A Put option or simply “Put” is a contract that gives the owner the right to sell the underlying asset at the option’s strike price. If the owner exercises the right to sell, a seller of the same Put option has the obligation to buy the underlying asset from the owner for the option’s strike price.
The Put/Call Ratio is derived by dividing the Put Volume by the Call Volume. A number higher than 1 says there are more puts being traded than calls. Likewise, if the ratio is less than 1, then more calls are being traded than puts.
Rho is considered to be one of the Greeks. Rho measures the amount an option price will change for each percent change in interest rates.
Calls have a positive Rho whereas Puts have a negative Rho. Selling options reverse this.
Sell To Close is closing a long position by selling the option. Since an option can be sold to open or sold to close, STC makes it clear the intent is to close a position. Also, see Buy To Open, Buy To Close, and Sell To Open.
Sell To Open is opening a short position by selling the option. Since an option can be sold to open or sold to close, STO makes it clear the intent is to open a position. Also, see Buy To Open, Buy To Close, and Sell To Close.

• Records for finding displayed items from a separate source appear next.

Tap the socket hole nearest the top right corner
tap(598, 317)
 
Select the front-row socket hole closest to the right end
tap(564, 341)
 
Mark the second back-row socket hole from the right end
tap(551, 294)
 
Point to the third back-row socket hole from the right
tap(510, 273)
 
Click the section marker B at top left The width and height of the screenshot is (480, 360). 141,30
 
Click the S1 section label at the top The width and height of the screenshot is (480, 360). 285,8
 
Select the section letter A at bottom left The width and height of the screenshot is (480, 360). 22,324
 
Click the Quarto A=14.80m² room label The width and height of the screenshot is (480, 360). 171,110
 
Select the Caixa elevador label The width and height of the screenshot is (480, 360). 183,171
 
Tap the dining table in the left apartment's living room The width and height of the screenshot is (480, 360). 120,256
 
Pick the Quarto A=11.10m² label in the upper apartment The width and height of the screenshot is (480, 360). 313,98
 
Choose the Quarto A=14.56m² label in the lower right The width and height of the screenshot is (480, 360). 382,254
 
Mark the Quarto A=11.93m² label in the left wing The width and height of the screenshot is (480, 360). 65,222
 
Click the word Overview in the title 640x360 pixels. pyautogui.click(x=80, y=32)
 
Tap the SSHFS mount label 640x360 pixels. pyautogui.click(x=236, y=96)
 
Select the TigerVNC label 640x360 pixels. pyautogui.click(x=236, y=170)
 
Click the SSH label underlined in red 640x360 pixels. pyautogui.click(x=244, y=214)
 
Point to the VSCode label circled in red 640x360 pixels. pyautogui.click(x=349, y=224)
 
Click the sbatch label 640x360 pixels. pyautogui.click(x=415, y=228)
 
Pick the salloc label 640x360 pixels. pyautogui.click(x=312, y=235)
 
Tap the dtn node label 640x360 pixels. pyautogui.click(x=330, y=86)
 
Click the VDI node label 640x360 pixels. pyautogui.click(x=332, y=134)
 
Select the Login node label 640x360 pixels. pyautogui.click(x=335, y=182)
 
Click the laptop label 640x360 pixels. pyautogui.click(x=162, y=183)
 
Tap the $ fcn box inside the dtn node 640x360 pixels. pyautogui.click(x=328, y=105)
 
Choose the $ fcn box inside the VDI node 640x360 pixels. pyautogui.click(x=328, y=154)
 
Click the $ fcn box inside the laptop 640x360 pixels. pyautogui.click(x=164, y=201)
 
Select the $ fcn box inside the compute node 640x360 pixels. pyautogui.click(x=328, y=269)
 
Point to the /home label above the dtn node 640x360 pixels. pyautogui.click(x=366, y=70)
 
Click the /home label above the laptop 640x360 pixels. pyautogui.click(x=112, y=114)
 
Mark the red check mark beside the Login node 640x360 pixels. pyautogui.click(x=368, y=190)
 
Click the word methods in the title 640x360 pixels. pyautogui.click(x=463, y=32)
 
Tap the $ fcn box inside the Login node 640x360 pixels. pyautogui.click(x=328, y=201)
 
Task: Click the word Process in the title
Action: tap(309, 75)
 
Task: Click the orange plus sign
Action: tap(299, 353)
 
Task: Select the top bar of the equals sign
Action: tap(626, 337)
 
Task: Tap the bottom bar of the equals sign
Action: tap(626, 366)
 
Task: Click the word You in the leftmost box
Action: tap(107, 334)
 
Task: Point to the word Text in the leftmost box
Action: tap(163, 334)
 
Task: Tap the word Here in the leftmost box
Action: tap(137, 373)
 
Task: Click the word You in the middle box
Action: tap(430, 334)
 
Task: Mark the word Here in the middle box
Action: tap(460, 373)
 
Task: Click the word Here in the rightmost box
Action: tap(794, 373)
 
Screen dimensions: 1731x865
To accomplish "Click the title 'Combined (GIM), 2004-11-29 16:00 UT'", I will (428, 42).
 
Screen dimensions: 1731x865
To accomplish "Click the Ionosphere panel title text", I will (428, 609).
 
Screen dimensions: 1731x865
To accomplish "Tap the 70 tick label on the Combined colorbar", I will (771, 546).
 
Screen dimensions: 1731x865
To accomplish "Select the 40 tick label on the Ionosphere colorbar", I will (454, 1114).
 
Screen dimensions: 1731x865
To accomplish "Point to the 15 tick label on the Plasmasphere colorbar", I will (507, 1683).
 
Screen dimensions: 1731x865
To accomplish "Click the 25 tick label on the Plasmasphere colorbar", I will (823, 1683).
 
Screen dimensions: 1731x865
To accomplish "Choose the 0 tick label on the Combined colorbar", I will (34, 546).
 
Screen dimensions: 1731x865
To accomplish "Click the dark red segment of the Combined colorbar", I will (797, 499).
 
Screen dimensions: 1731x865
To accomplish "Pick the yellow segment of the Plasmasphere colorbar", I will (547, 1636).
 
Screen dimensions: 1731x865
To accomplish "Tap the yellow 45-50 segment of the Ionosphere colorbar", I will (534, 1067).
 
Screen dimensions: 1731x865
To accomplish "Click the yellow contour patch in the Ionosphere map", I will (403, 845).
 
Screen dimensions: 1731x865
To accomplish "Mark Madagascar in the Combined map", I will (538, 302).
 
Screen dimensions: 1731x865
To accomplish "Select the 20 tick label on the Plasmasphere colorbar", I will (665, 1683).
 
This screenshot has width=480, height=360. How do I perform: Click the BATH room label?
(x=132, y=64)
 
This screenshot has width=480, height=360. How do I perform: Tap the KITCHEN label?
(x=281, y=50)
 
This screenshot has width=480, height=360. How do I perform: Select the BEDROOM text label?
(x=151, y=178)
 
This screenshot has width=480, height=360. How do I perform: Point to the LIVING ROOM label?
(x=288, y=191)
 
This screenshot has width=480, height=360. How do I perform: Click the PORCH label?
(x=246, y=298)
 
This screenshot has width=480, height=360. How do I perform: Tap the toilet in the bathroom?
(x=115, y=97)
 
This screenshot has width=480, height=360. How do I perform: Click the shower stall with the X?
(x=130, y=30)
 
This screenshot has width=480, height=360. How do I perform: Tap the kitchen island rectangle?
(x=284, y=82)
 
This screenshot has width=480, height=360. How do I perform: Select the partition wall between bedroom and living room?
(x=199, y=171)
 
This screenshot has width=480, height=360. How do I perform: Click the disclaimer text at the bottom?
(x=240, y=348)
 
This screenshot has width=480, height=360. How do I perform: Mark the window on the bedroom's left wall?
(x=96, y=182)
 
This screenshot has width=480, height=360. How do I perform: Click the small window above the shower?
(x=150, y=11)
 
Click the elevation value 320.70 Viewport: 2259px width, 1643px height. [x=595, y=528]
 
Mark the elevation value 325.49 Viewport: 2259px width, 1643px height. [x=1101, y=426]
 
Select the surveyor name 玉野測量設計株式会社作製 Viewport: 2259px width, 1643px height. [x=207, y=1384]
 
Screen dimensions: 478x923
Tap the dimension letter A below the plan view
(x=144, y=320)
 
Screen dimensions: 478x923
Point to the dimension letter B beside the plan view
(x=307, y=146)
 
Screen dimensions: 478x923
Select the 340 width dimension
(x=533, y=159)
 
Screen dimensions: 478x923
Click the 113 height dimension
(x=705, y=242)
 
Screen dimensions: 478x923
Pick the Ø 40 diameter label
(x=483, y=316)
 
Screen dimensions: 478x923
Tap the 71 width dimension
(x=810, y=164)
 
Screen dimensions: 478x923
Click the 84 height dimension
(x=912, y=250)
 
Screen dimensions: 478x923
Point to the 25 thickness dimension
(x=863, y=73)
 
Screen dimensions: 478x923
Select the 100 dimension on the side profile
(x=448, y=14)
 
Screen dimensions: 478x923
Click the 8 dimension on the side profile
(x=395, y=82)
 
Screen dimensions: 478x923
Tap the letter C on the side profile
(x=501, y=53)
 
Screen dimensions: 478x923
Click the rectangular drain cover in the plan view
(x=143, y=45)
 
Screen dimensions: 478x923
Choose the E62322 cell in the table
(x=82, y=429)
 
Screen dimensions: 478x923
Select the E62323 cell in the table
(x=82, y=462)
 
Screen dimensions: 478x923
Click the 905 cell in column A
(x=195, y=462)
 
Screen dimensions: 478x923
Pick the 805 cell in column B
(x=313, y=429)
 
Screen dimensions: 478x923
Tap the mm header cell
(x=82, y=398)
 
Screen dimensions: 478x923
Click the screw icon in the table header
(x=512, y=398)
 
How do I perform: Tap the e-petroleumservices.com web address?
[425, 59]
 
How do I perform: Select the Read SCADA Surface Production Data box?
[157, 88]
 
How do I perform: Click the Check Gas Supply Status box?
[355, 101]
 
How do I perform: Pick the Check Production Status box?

An option contract represents the control of a number of shares of the underlying asset. The number of shares is typically 100, however this can change due to a stock split.
A Spread is simply a combination of different options into one trade. The options can differ in type (call or put), direction (long or short), strike, and/or month.
Strike Prices are price points of the underlying asset – usually incremented by 1, 2.5, 5, or 10 dollars. Each option has a strike price associated with it.
The call option owner has the right to buy the underlying asset at the strike price. The put option owner has the obligation to sell the underlying asset at the strike price.
Theta is considered to be one of the Greeks. Theta measures the amount of change in the option price for each day closer to expiration. In other words, Theta measures the rate of decay in the option price.
The Underlying Asset is the security that an option is derived from. It can be a stock, index, or futures.
Vega is considered to be one of the Greeks. Vega represents the amount that the option price will change with each percent change in volatility. The value of Vega is the same across calls and puts of the same strike price.
Volume measures the number of trading transactions that have occurred in a day.